CHALLENGE ▸ Reproduce each of the records below word for word, leaving out the pictures.

····················

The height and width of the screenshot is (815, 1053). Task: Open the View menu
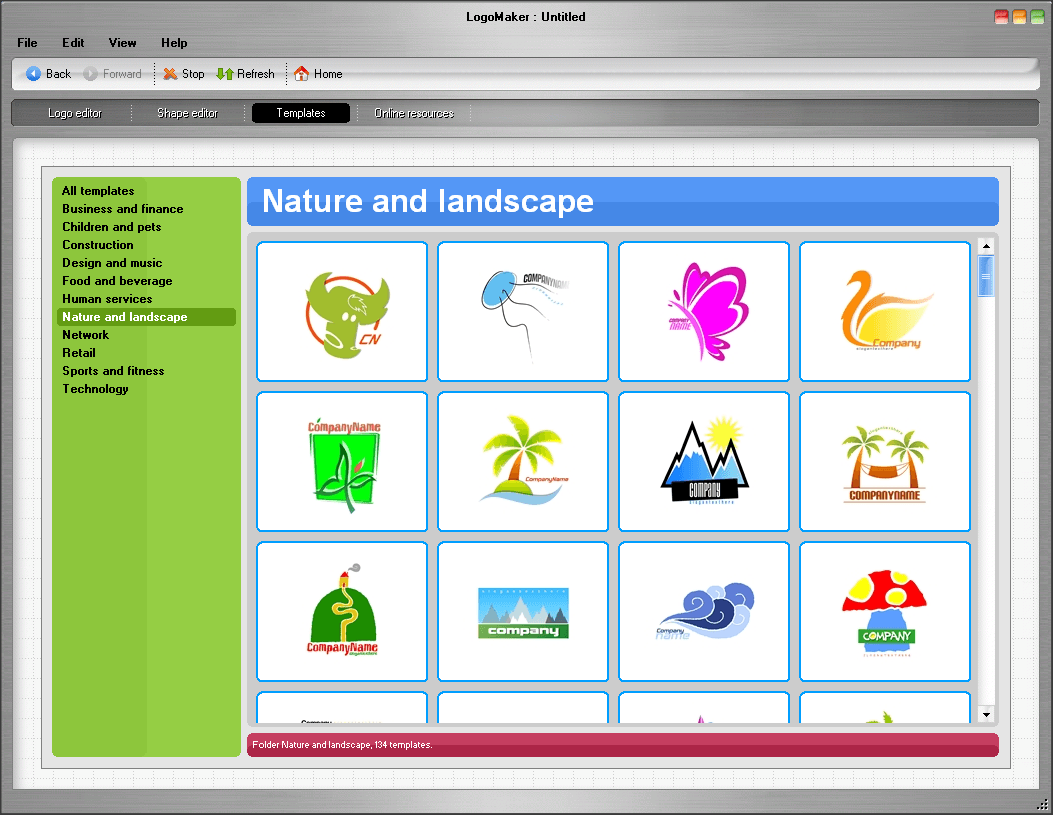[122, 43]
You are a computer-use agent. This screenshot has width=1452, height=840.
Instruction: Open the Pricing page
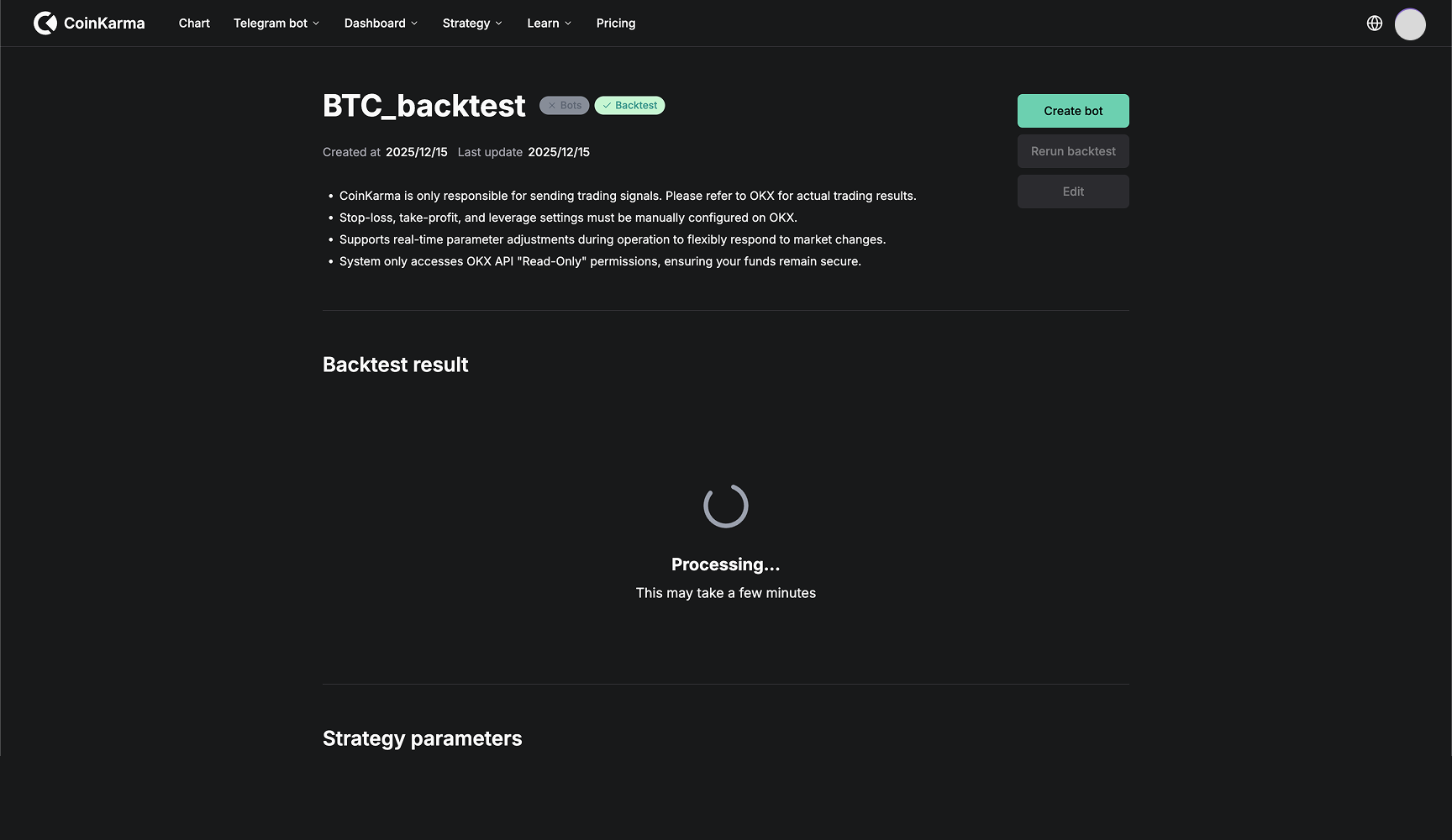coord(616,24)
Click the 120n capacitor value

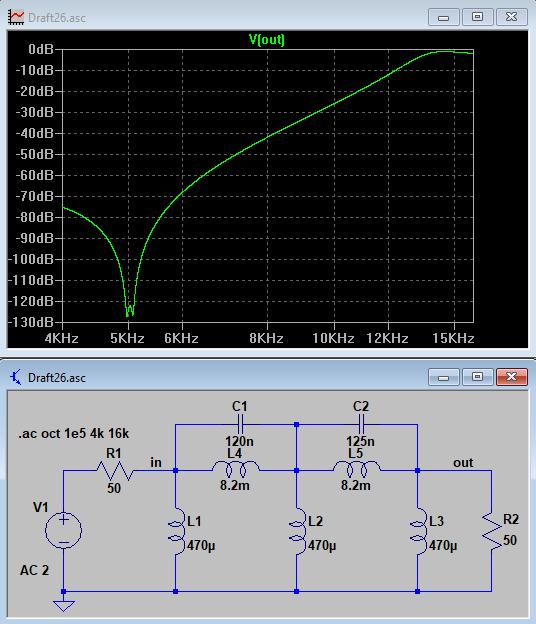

····················

EXERCISE OUTPUT ▸
The height and width of the screenshot is (815, 1053). Task: Open the View menu
[122, 43]
You are a computer-use agent. This screenshot has width=1452, height=840.
Instruction: Open the Pricing page
coord(616,24)
Click the 120n capacitor value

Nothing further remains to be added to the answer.